Jin Kuan-Yu, Chen Hui-Fang, Wang Wen-Chung
The University of Hong Kong, Pokfulam, Hong Kong.
City University of Hong Kong, Kowloon, Hong Kong.
Appl Psychol Meas. 2018 Nov;42(8):613-629. doi: 10.1177/0146621618762738. Epub 2018 Mar 21.
Differential item functioning (DIF) makes test scores incomparable and substantially threatens test validity. Although conventional approaches, such as the logistic regression (LR) and the Mantel-Haenszel (MH) methods, have worked well, they are vulnerable to high percentages of DIF items in a test and missing data. This study developed a simple but effective method to detect DIF using the odds ratio (OR) of two groups' responses to a studied item. The OR method uses all available information from examinees' responses, and it can eliminate the potential influence of bias in the total scores. Through a series of simulation studies in which the DIF pattern, impact, sample size (equal/unequal), purification procedure (with/without), percentages of DIF items, and proportions of missing data were manipulated, the performance of the OR method was evaluated and compared with the LR and MH methods. The results showed that the OR method without a purification procedure outperformed the LR and MH methods in controlling false positive rates and yielding high true positive rates when tests had a high percentage of DIF items favoring the same group. In addition, only the OR method was feasible when tests adopted the item matrix sampling design. The effectiveness of the OR method with an empirical example was illustrated.

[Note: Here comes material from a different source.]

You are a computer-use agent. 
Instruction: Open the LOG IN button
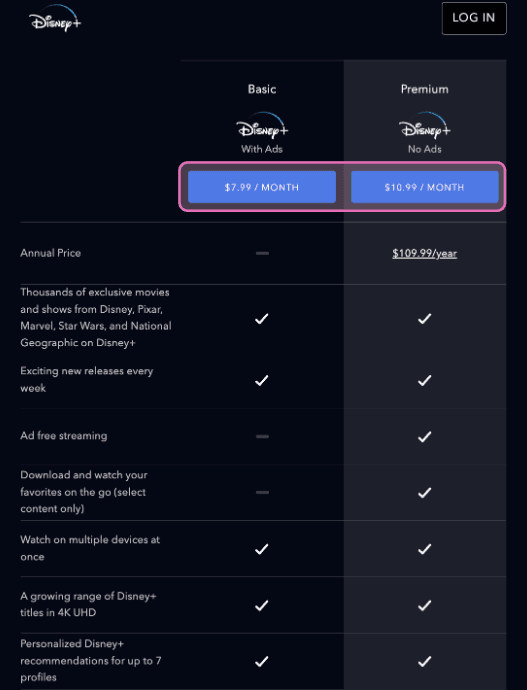[474, 18]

项目功能差异(DIF)会使考试分数失去可比性,并严重威胁考试效度。尽管传统方法,如逻辑回归(LR)和曼特尔 - 亨塞尔(MH)方法,效果良好,但它们容易受到考试中高比例DIF项目和缺失数据的影响。本研究开发了一种简单而有效的方法,利用两组对所研究项目的回答的比值比(OR)来检测DIF。OR方法利用了考生回答中的所有可用信息,并且可以消除总分中偏差的潜在影响。通过一系列模拟研究,对DIF模式、影响、样本量(相等/不相等)、净化程序(有/无)、DIF项目百分比和缺失数据比例进行了操控,评估了OR方法的性能,并与LR和MH方法进行了比较。结果表明,在考试中存在高比例偏向同一组的DIF项目时,未采用净化程序的OR方法在控制假阳性率和产生高真阳性率方面优于LR和MH方法。此外,当考试采用项目矩阵抽样设计时,只有OR方法可行。通过一个实证例子说明了OR方法的有效性。